A trabalhar em particular com a fase pré-clínica da investigação e desenvolvimento de medicamentos e produtos de saúde, Sofia Viana tinha, como em tantos laboratórios, de fazer estudo com ratinhos. “Quem tem um animal de estimação e já tentou dar-lhe um comprimido percebe o quão difícil é essa tarefa.” Nos ratinhos de laboratório não é diferente. Sem o entendimento do que é aquele componente, os animais não o comem por livre vontade (ou quando o fazem é impossível controlar em que quantidade, por exemplo).

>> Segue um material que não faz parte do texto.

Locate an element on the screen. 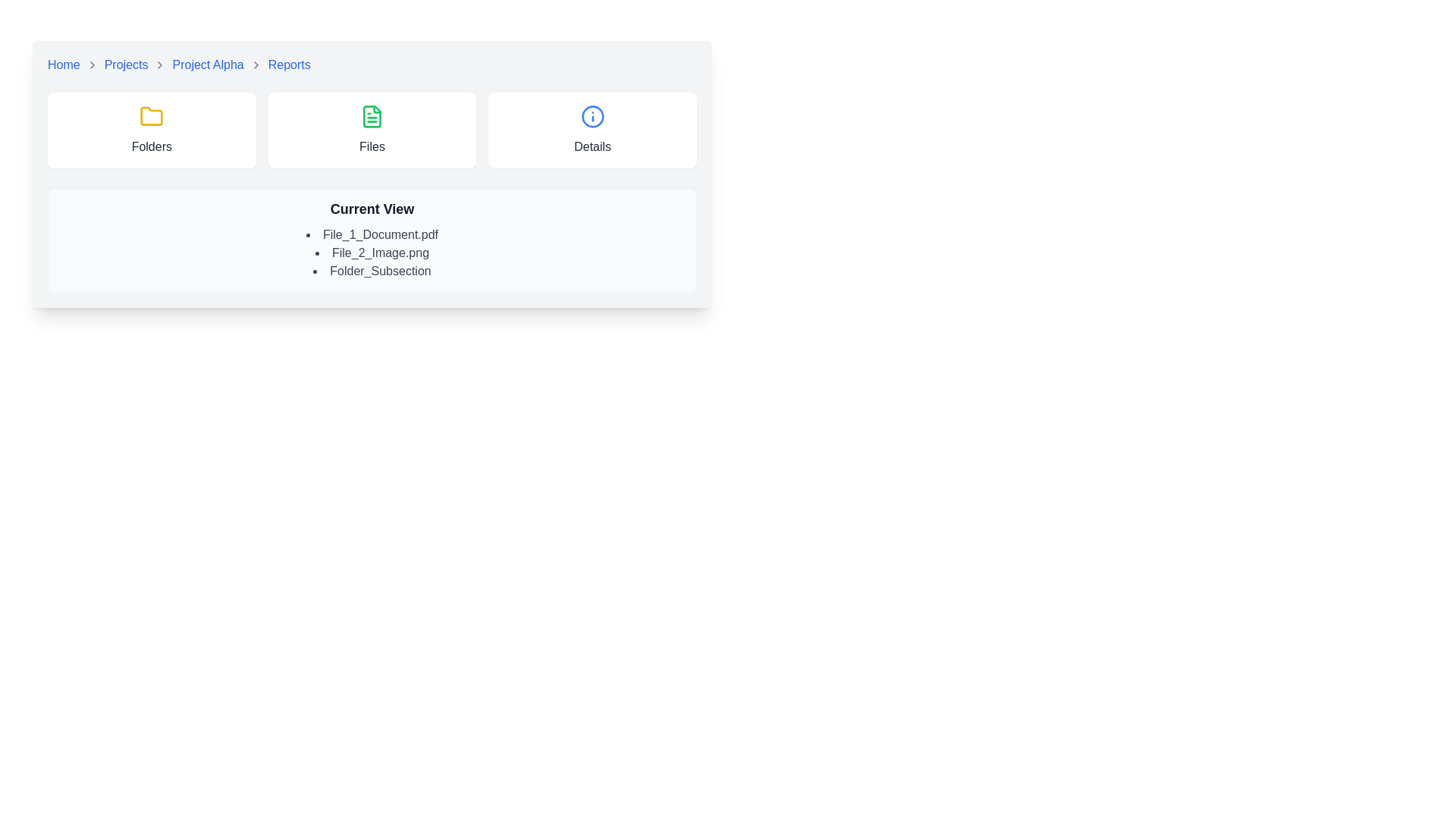 The height and width of the screenshot is (819, 1456). the Text label or section title, which is located at the top of a section with a light gray background is located at coordinates (372, 209).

Por isso, muitas vezes, são utilizados nestes animais para ensaios clínicos métodos invasivos, como tubos gástricos. “O problema é que estas formas de introduzir medicação têm impacto no ritmo cardíaco, no comportamento, entre outros, dos ratinhos, o que pode levar a que, nas conclusões do estudo, estejam em causa fatores que são externos e independentes do medicamento a ser testado.”

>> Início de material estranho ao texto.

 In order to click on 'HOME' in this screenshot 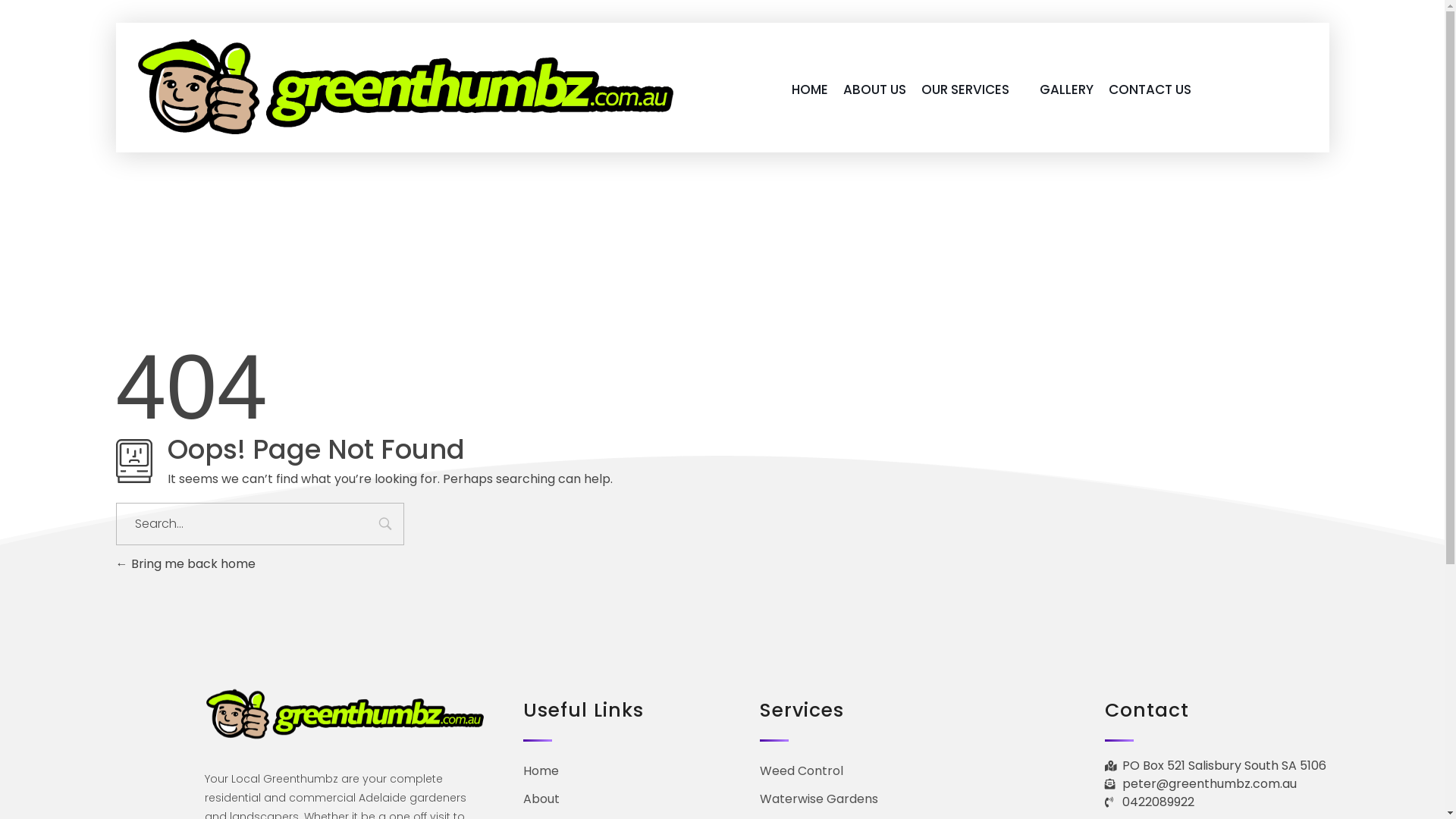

Conhecimento por um bem maior

Desta dificuldade, e através da empresa RDefine com o apoio da INOPOL, a academia de empreendedorismo do Politécnico de Coimbra, nasceu a HaPILLness, que na semana passada conseguiu ver aprovada a patente europeia do seu dispositivo: que nada mais é do que uma espécie de goma “que tem como característica principal ser desenhada tendo em conta as preferências destes animais”. “Portanto, conseguem incorporar um grande número de moléculas, são versáteis e eliminam os fatores externos que podem influenciar um estudo”, especifica Sofia Viana.

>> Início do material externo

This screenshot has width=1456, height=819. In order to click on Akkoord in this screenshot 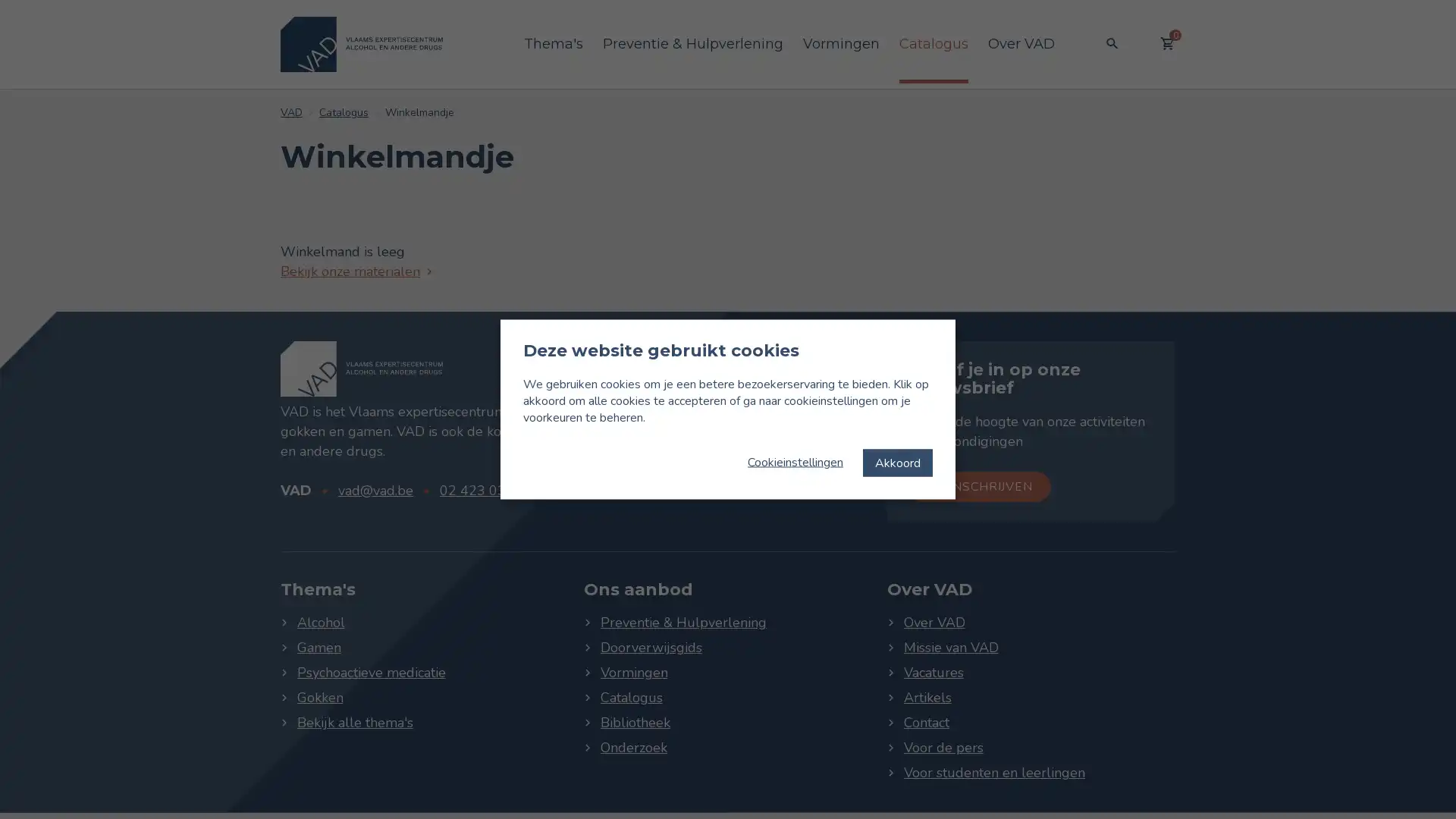, I will do `click(898, 461)`. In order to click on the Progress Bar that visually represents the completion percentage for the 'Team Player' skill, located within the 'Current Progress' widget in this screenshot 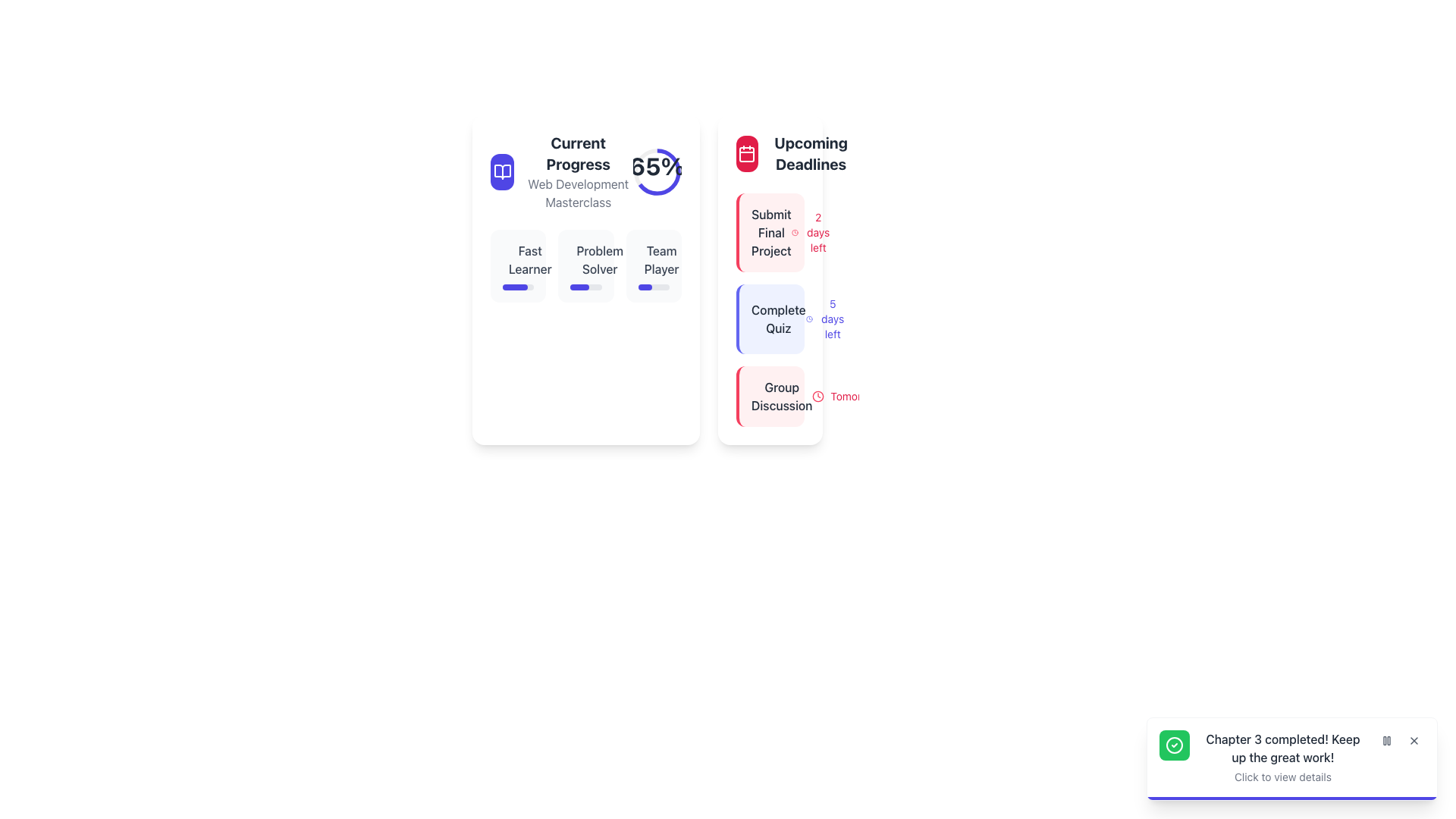, I will do `click(654, 287)`.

Uma colaboração entre o INOPOL, do Politécnico de Coimbra, e a Universidade de Coimbra levou à criação de um método eficaz e não invasivo de medicar animais
(Foto: Maria João Gala/Global Imagens)

Ao contrário da maioria das empresas e ideias de empreendedorismo, a docente adianta que, apesar de ser um dos objetivos, a vontade maior “não é apenas gerar valor com este possível produto, mas, sobretudo, tirar a tecnologia dos laboratórios, das universidades e dos politécnicos e pô-la à disposição de um conjunto muito mais elevado de instituições”. Porquê? Tudo isto em nome do bem-estar animal, já que, com esta “goma”, os ratinhos, ou outros, são poupados a intervenções invasivas.

(Foto: DR)

A tecnologia já foi reconhecida e premiada pela União Europeia, tendo-lhe atribuído o prémio pela European Partnership for Alternative Approaches to Animal Testing em 2021. Apesar de a HaPILLness ser o atual foco de desenvolvimento da empresa RDefine, outros métodos de “refinamento” (daí o nome) dos testes em animais estão ainda em estudo. Um dia, poderemos talvez dizer que a nova era para os ratinhos de laboratório teve origem em Portugal.